-- YOUR TASK --
Read through the records. Copy each line that has the word "slider".

-- INPUT DATA --
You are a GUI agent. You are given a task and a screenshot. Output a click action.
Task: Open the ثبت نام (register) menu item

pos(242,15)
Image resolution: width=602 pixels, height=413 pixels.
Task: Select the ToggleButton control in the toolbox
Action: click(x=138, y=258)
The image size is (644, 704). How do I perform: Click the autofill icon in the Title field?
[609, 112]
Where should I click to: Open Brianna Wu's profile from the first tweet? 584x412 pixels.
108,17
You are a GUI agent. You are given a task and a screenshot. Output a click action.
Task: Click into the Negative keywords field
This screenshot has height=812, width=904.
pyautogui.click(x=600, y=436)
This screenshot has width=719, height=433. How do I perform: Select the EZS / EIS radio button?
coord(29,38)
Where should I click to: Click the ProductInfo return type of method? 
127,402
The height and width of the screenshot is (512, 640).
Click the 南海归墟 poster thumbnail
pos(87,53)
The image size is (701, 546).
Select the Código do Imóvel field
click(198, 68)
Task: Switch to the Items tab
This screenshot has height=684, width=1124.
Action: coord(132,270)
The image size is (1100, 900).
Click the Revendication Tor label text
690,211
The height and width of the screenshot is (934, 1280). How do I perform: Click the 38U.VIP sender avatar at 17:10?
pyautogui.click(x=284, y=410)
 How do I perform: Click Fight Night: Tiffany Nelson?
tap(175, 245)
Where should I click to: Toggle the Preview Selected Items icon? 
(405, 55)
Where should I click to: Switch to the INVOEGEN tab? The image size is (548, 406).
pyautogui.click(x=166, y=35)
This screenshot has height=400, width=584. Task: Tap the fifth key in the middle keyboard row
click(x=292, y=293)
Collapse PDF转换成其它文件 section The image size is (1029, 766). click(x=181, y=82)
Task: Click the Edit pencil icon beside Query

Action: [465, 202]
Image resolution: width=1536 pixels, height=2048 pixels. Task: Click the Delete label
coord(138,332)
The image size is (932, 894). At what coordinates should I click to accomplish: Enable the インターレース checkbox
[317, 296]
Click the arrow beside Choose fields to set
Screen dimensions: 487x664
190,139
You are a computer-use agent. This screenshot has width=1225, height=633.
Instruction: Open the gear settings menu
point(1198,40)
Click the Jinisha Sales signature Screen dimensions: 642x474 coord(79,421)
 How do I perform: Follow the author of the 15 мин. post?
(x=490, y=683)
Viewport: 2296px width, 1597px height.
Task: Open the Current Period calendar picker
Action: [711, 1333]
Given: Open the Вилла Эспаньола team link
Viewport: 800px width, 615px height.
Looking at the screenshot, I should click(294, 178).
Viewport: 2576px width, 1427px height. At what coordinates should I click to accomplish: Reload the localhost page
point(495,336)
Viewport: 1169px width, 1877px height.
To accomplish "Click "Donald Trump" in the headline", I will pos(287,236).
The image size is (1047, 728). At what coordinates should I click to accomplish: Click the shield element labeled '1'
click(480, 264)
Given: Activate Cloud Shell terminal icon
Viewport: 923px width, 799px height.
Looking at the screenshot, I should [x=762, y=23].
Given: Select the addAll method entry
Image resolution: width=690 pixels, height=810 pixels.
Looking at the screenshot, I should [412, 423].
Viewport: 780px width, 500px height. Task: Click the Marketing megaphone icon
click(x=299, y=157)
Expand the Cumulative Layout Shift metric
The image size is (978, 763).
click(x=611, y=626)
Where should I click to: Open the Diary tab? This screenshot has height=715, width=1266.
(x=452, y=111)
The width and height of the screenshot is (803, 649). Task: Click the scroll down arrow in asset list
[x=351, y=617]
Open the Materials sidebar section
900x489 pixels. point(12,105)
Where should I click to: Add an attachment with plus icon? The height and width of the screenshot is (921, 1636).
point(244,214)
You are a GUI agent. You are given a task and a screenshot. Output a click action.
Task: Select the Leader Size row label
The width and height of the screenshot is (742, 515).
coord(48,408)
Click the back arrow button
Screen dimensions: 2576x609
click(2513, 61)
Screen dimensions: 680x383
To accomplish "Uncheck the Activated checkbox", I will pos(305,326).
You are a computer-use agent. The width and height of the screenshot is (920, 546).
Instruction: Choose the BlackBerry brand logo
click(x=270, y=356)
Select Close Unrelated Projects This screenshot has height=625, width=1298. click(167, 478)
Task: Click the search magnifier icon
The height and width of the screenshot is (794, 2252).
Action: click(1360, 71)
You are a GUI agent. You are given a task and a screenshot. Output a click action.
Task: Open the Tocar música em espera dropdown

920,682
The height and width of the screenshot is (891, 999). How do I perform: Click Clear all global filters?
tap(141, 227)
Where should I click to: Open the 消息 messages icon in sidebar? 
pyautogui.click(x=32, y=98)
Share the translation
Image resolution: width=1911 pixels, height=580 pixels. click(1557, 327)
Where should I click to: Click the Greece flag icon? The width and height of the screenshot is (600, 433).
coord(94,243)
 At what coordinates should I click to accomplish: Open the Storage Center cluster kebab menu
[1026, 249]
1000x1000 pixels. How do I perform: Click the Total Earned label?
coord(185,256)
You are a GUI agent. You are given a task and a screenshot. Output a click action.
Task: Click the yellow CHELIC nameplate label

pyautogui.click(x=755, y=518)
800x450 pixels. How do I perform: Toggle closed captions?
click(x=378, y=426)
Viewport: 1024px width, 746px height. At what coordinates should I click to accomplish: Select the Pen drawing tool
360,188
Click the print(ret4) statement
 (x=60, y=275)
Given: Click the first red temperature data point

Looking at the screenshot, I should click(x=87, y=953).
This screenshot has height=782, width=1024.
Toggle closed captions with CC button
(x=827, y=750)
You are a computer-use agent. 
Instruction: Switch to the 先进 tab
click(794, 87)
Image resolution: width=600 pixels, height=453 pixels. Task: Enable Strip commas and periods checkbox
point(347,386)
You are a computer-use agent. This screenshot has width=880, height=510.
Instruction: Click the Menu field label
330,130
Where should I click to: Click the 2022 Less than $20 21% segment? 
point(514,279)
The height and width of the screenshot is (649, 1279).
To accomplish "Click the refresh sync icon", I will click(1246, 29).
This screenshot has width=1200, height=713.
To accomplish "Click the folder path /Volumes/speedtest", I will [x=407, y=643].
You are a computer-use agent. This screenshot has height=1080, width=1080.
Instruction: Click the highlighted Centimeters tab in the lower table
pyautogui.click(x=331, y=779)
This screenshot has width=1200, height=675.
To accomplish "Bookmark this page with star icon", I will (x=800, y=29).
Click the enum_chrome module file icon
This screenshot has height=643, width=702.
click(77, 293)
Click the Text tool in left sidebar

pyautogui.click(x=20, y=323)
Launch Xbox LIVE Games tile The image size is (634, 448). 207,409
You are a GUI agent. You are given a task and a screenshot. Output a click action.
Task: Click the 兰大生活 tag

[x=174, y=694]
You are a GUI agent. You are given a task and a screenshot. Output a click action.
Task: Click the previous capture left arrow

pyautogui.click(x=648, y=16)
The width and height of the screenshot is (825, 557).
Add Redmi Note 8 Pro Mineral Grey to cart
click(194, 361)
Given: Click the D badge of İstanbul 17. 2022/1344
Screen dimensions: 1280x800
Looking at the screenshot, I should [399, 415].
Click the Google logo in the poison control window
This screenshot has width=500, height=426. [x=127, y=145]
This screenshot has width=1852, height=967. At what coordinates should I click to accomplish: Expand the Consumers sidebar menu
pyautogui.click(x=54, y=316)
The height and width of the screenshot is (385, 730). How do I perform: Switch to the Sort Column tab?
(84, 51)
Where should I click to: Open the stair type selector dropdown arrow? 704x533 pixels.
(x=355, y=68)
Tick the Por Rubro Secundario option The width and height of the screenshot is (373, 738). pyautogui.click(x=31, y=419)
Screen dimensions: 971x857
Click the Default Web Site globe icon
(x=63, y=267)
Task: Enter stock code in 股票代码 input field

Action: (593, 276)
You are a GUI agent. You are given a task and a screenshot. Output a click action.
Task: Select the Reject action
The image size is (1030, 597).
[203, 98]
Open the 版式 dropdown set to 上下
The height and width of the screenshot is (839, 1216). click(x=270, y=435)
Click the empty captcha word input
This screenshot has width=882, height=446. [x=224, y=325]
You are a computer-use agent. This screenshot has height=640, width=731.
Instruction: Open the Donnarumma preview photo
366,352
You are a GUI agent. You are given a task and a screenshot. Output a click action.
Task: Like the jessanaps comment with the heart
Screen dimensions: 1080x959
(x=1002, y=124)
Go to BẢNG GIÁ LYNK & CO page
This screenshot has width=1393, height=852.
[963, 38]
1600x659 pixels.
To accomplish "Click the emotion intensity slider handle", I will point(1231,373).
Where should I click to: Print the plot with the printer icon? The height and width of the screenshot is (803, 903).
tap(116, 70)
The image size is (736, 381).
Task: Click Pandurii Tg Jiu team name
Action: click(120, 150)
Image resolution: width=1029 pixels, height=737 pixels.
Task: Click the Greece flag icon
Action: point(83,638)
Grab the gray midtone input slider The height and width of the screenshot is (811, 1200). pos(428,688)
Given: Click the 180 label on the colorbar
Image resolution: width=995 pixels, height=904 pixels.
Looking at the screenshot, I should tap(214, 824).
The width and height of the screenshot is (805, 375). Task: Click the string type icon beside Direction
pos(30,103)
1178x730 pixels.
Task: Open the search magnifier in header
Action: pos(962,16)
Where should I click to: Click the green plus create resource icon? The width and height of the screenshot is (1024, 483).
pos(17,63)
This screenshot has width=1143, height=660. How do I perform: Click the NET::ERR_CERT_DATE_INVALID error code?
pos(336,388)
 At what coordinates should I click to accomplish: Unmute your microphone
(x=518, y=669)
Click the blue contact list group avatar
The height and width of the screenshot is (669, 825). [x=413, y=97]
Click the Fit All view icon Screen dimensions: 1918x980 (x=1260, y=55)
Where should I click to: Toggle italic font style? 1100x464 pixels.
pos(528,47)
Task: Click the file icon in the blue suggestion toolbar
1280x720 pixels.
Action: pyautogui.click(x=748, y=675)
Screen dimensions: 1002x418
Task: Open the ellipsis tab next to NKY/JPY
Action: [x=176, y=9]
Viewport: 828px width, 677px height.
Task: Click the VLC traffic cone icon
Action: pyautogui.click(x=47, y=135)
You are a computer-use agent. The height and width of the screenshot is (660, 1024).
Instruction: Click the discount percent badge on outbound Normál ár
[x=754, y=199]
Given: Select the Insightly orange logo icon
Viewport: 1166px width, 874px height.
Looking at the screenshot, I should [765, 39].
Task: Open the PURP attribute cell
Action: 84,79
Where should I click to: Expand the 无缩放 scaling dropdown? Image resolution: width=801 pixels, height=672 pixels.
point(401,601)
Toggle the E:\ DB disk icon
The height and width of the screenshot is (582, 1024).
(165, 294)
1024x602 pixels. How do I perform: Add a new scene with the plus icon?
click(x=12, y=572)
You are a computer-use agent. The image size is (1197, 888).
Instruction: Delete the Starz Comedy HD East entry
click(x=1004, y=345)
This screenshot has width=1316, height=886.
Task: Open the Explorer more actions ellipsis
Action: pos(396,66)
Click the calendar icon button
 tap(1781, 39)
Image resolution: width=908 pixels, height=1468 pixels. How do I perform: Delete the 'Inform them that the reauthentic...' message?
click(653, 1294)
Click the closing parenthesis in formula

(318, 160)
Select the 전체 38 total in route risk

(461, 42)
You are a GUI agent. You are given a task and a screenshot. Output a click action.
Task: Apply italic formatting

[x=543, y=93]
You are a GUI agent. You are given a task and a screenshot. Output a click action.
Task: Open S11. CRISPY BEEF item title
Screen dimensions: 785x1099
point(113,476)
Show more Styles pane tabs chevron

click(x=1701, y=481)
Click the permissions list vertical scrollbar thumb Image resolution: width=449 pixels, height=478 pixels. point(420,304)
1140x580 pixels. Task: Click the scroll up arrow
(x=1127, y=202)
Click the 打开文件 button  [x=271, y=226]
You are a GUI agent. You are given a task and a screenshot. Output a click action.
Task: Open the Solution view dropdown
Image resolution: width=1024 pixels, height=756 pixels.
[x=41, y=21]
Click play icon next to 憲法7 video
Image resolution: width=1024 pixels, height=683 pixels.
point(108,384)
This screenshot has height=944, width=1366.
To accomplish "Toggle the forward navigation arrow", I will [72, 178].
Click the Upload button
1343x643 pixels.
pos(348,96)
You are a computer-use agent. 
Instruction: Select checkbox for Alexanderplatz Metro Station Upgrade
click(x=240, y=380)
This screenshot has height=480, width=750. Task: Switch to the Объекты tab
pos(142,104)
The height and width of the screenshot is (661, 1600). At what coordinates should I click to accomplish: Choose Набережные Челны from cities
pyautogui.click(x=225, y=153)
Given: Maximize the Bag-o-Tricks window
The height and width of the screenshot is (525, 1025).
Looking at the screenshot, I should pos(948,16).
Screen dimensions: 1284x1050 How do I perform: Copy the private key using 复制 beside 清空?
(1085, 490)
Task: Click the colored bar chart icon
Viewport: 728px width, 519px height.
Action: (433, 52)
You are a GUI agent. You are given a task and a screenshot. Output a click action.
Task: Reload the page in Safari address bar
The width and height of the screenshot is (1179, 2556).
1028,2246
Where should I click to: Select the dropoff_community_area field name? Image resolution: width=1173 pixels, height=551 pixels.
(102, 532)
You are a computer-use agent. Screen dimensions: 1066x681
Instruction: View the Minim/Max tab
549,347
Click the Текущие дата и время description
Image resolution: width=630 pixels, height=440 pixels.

-- FINISHED EXERCISE --
To accomplish "Click the emotion intensity slider handle", I will point(1231,373).
Grab the gray midtone input slider The height and width of the screenshot is (811, 1200). pos(428,688)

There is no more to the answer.